If the government’s heartless approach to reforming the Disability Living Allowance and toughening welfare conditionality is anything to go by, it seems that you have to be perpetually superhuman – never unwell and never out of work – in order to be entitled to even a basic level of income.

Never-mind the fact that individuals can hardly be blamed when every new job attracts enough applicants to fill a small Hampshire village or working all the hours that Iain Duncan Smith demands still doesn’t bring home enough money to pay the bills.

Indeed, it is those born with the twin attributes of money and political influence who thrive in this Brave New World – just as it was those born with the benefits of brute strength who prospered in Hobbes’ ‘Old World’.

The reason we no longer have a right to a job or decent welfare support when we’re out of work is, quite simply, because making such guarantees would clash with the corporate giants that have come to hold huge political influence.

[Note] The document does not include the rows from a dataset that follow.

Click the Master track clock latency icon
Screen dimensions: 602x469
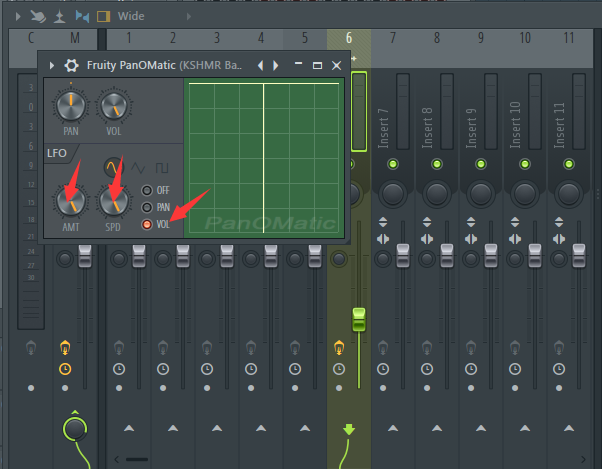click(65, 368)
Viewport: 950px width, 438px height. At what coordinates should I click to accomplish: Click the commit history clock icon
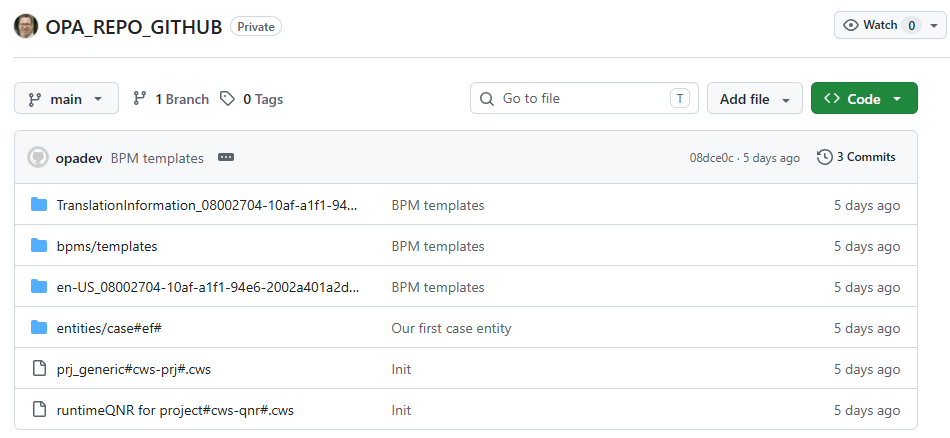click(824, 158)
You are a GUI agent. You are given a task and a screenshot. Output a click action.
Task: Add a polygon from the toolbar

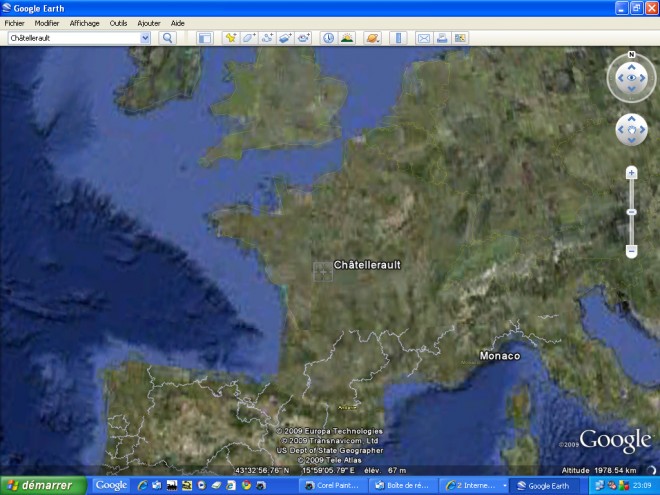(x=249, y=38)
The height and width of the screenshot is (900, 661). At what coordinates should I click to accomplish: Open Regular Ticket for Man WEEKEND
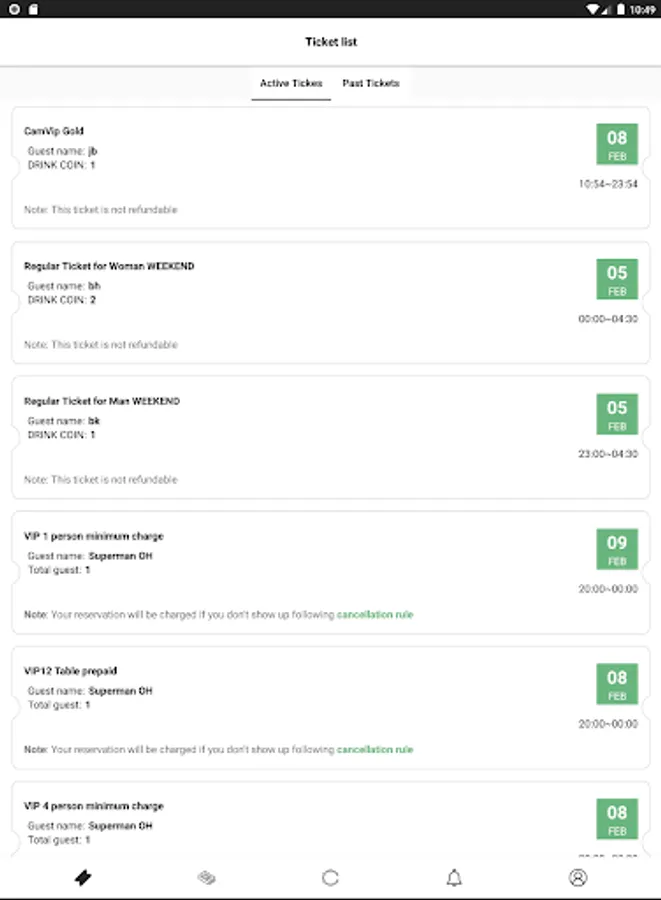click(330, 437)
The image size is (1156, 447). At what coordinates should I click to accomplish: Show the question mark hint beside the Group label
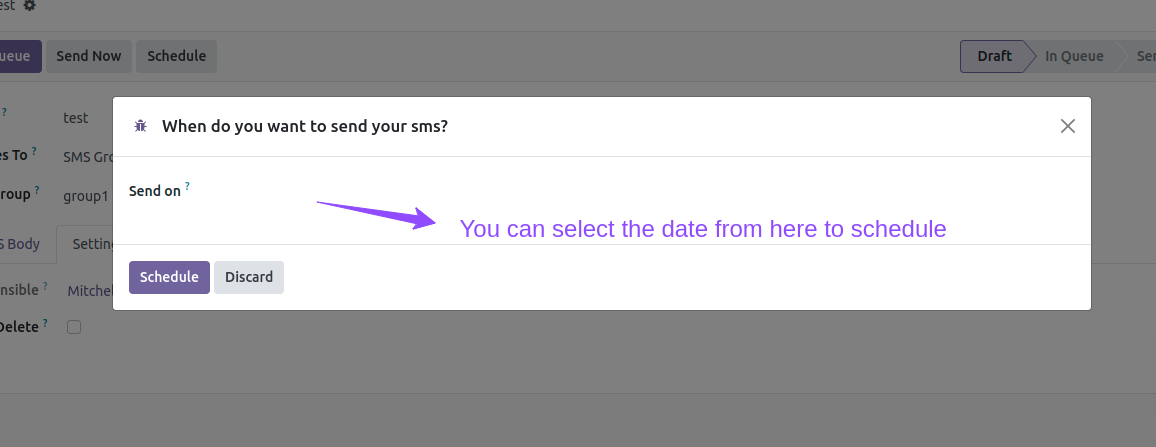pos(37,190)
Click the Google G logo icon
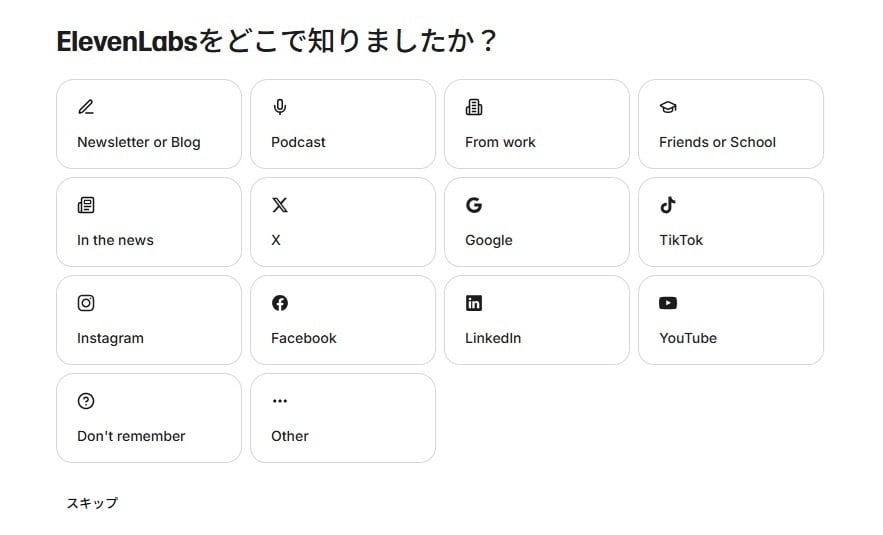 [x=474, y=205]
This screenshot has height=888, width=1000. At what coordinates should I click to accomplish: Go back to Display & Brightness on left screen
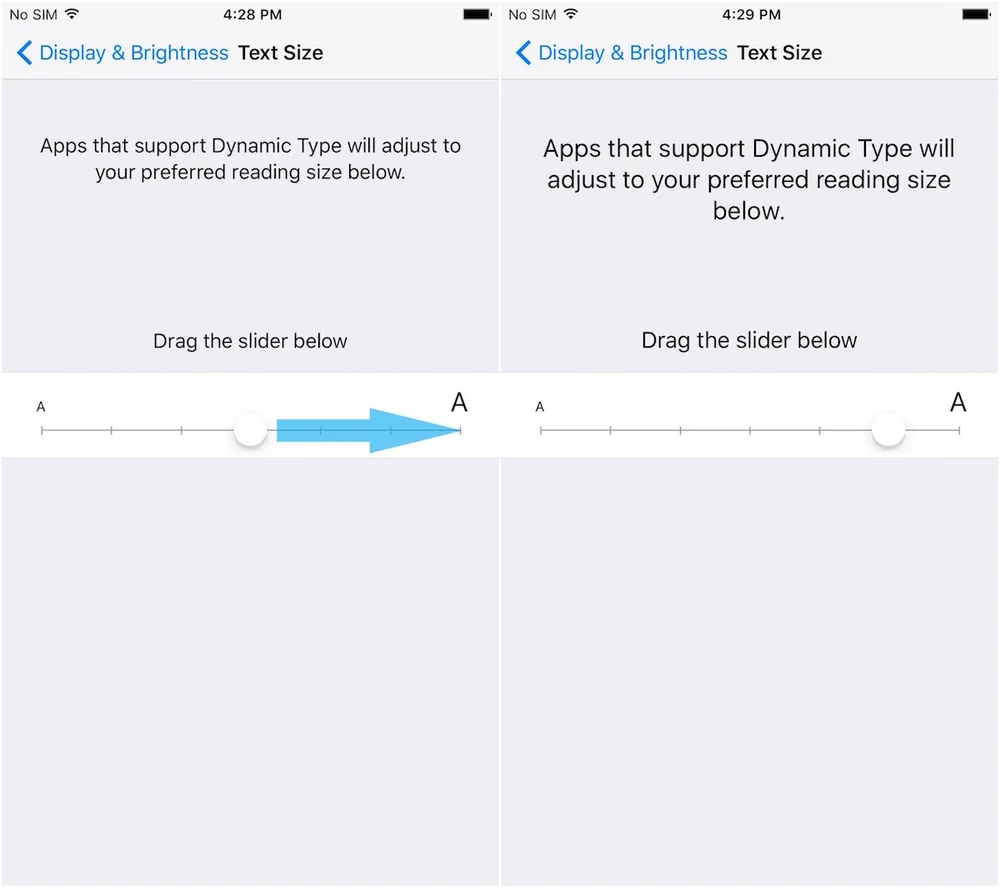click(x=133, y=53)
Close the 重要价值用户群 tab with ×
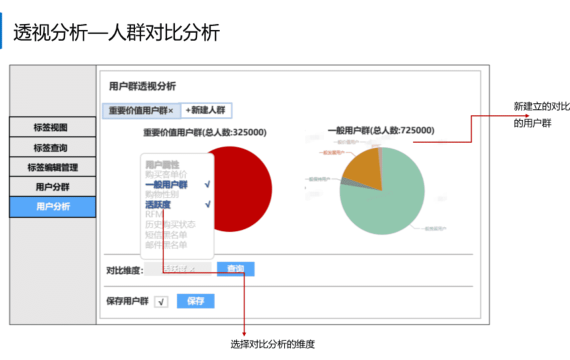Viewport: 570px width, 360px height. 171,111
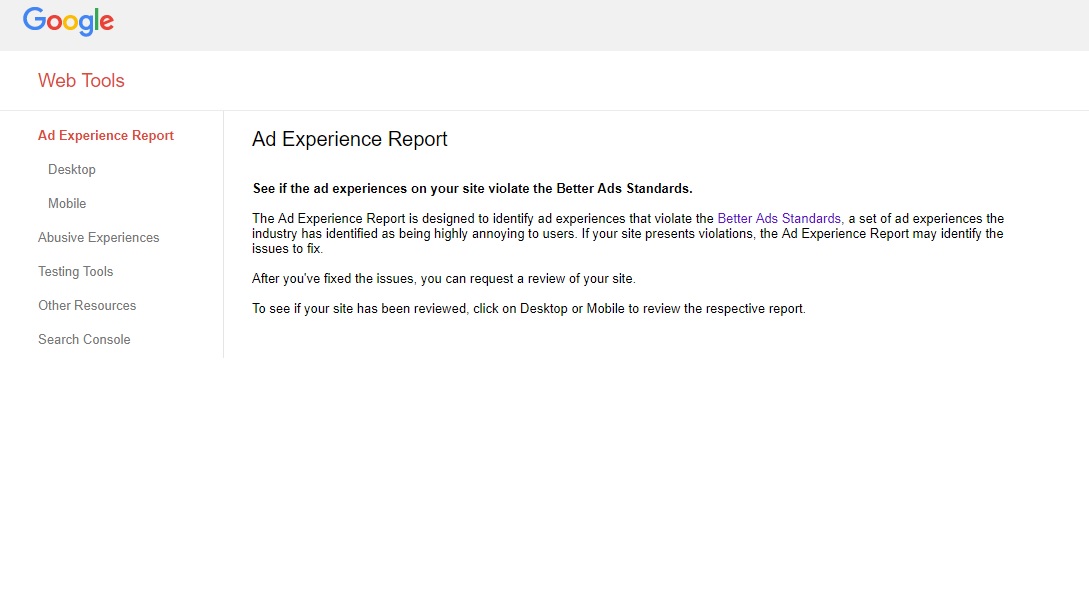Open the Mobile report in the sidebar
The width and height of the screenshot is (1089, 607).
click(67, 204)
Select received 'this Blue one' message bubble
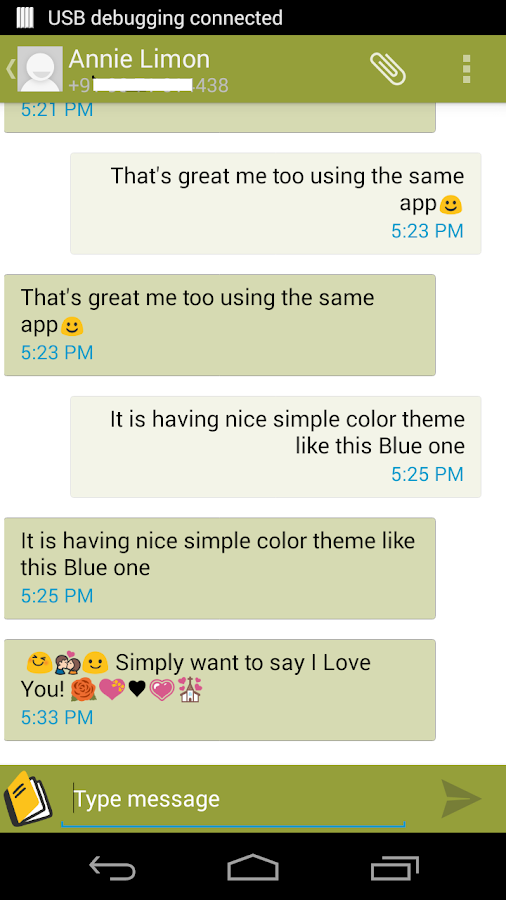 point(220,568)
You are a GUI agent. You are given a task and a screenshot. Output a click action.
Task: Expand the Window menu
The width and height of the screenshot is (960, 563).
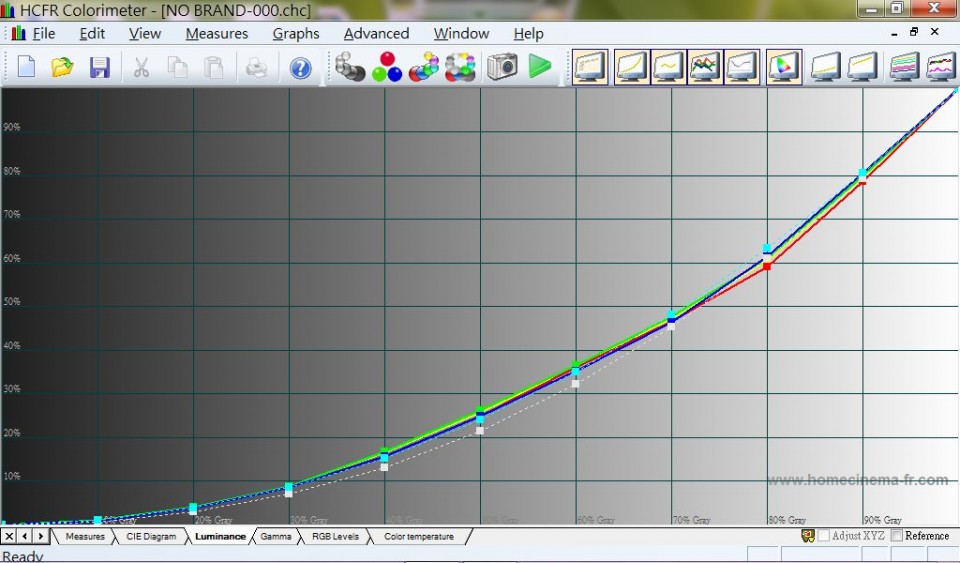click(x=461, y=33)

As Naomi Klein documented in her book No Logo, while a burgeoning number of employees was once seen as the hallmark of a successful business, cutting jobs and slashing wages are the new gold standard that help companies to drive up ‘efficiency’. Jobs that once provided stable incomes in the UK are being packaged off to economic enterprise zones in Asia where it is easier to pay cripplingly low wages and undercut workers’ basic rights.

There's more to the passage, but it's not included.